The administration’s posture and legal arguments in the case had consistently frustrated both conservative and liberal jurists alike, who raised alarm bells about officials’ apparent disregard for due process rights given their cavalier response to the deportation, which several different administration lawyers described as an “administrative error” that they were powerless to rectify.

In April, for instance, Bondi insisted that Abrego Garcia “is not coming back to our country.”

“President Bukele said he was not sending him back. That’s the end of the story. If he wanted to send him back, we would give him a plane ride back,” she said.

Bukele and Trump previously made clear during an April Oval Office meeting that Abrego Garcia would not be returned to the US. But on Friday, he said in a post on X: “We work with the Trump administration, and if they request the return of a gang member to face charges, of course we wouldn’t refuse.”

US District Judge Paula Xinis has allowed a fact-finding process to unfold so she can figure out what the government has been doing to comply with her directive that officials bring Abrego Garcia back to the US. But the case had largely faded into the background in recent weeks as that discovery process has dragged on mostly out of public view.

In the Maryland case, the Justice Department told the judge on Friday that they had complied with her order to bring Abrego Garcia back to the US, in a bid to end the political standoff that had put pressure on administration attorneys in court.

“Abrego Garcia was returned to the United States today, to stand trial on criminal charges in the Middle District of Tennessee.
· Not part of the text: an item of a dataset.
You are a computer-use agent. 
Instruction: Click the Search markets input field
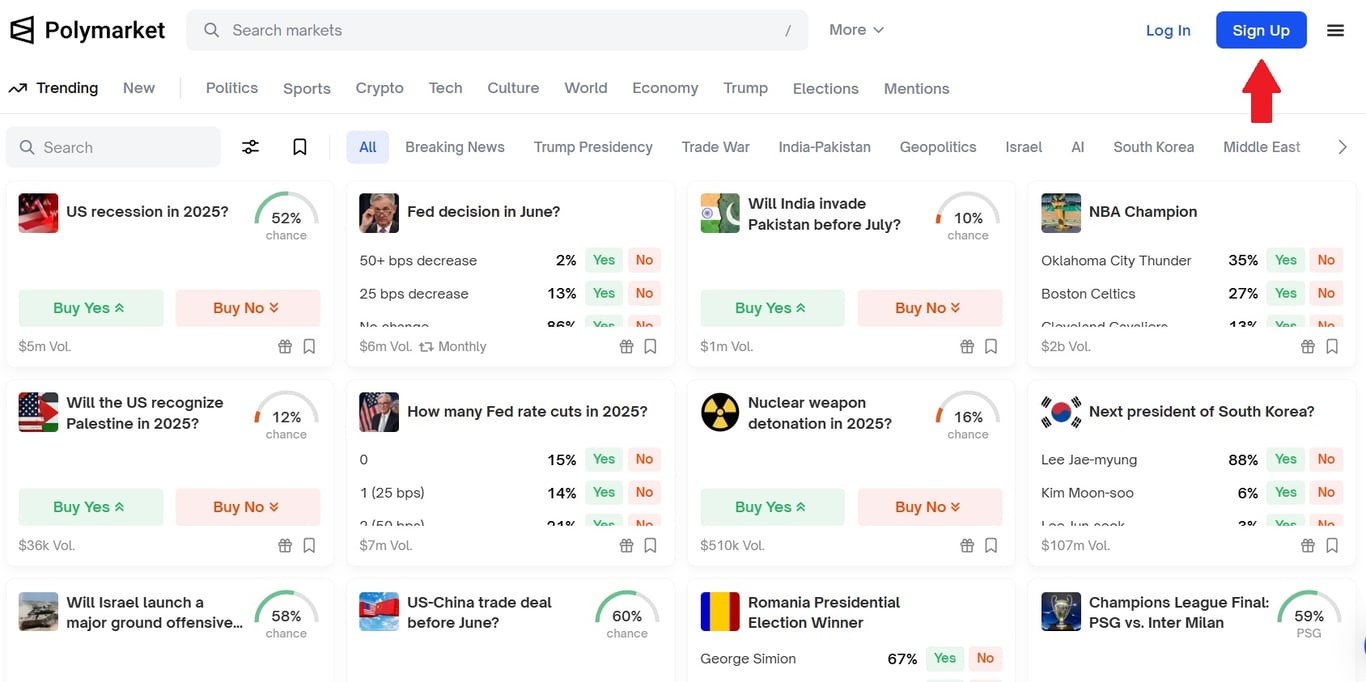tap(400, 30)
Considering this development, the Court’s preliminary injunction should be dissolved, and the underlying case should be dismissed as moot,” DOJ attorneys wrote in a brief filing.

But Abrego Garcia’s return is far from a guarantee that he will remain in the US long-term. The administration’s decision to deport him to a notorious mega-prison in El Salvador violated a 2019 order from a judge that said he could not be deported to his home country because of fears that he would face gang violence. That mandate, however, did not preclude the government from removing him to a third country.
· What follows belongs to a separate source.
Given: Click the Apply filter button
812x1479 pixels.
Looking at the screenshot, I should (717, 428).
Officials have previously said if he were returned to the US, they may deport him to another country or attempt to wipe away the 2019 order. The administration has alleged that Abrego Garcia is a member of the MS-13 gang, which the government has designated as a foreign terrorist organization, though his attorneys have disputed that claim.
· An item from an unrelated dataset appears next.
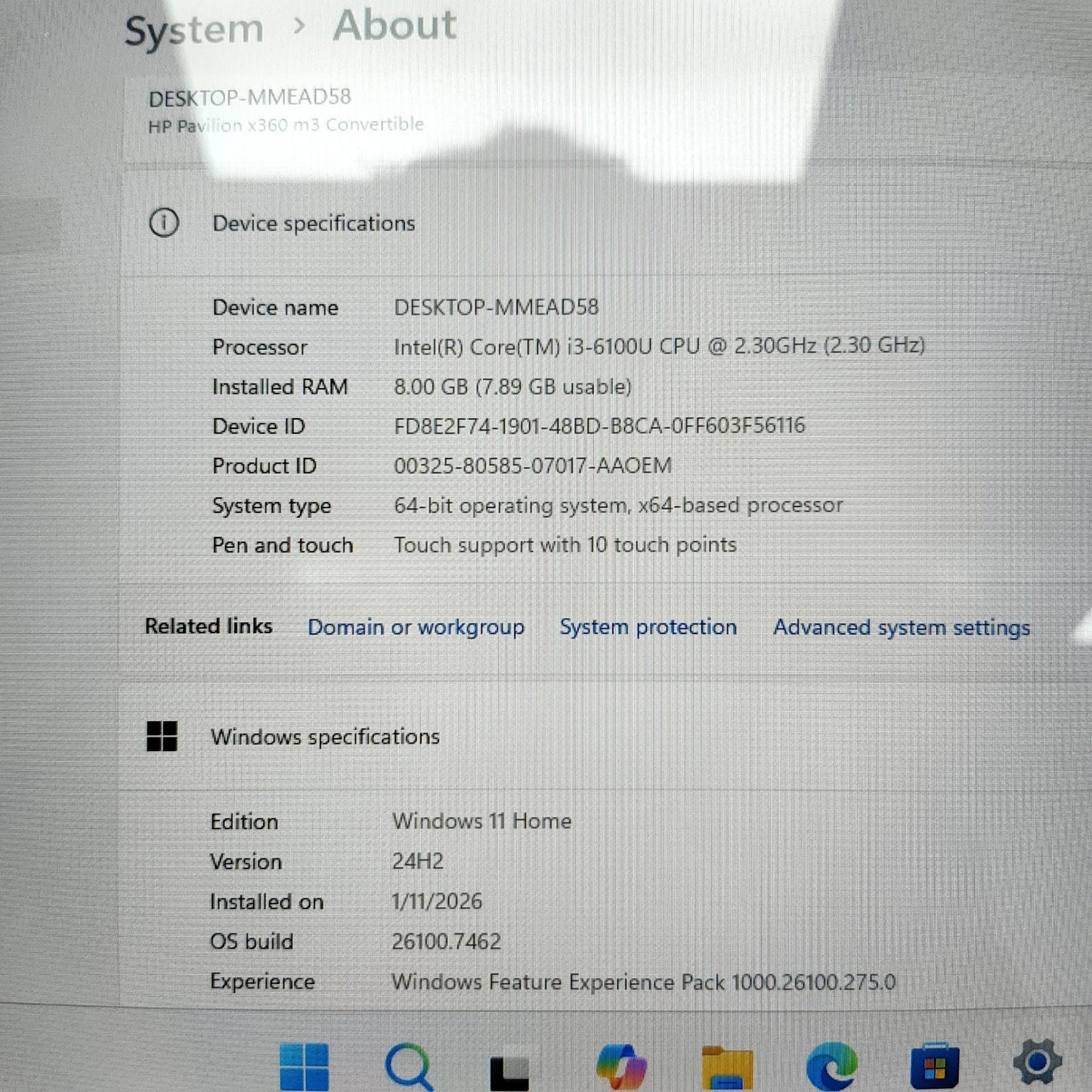Open the Windows Start menu
1092x1092 pixels.
click(x=304, y=1066)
Abrego Garcia arrived in the United States in 2012 as a 16-year-old. And when he was arrested and subsequently handed over to immigration authorities seven years later, he said he feared a possible return to El Salvador.

The immigration judge in the case ultimately ruled in Abrego Garcia’s favor and prohibited his removal to his home country.

As the Trump administration continues its aggressive crackdown on immigration, it has been accused of wrongly deporting at least two other men.

Earlier this week, one of the men — a Guatemalan national who was hastily deported to Mexico — returned to the US.

ABC News first reported that Abrego Garcia was en route to the US.

Abrego Garica’s case went all the way to the Supreme Court, where the justices in April required the administration to “facilitate” his return but not “effectuate” it. That somewhat cryptic language allowed the administration to claim a victory for weeks as Abrego Garcia remained in detention.

The Supreme Court did not give the administration a deadline for when Abrego Garcia should be returned. The opinion was unsigned and no dissents were noted.

Notably, though, Abrego Garcia’s case was referenced by the court in a subsequent order barring Trump from removing certain migrants under the Alien Enemies Act. The court noted that the Trump administration has represented that it was “unable to provide for the return of an individual deported in error to a prison in El Salvador,” and suggested that meant the issue of ensuring migrants receive due process were particularly weighty.

This story has been updated with additional reporting.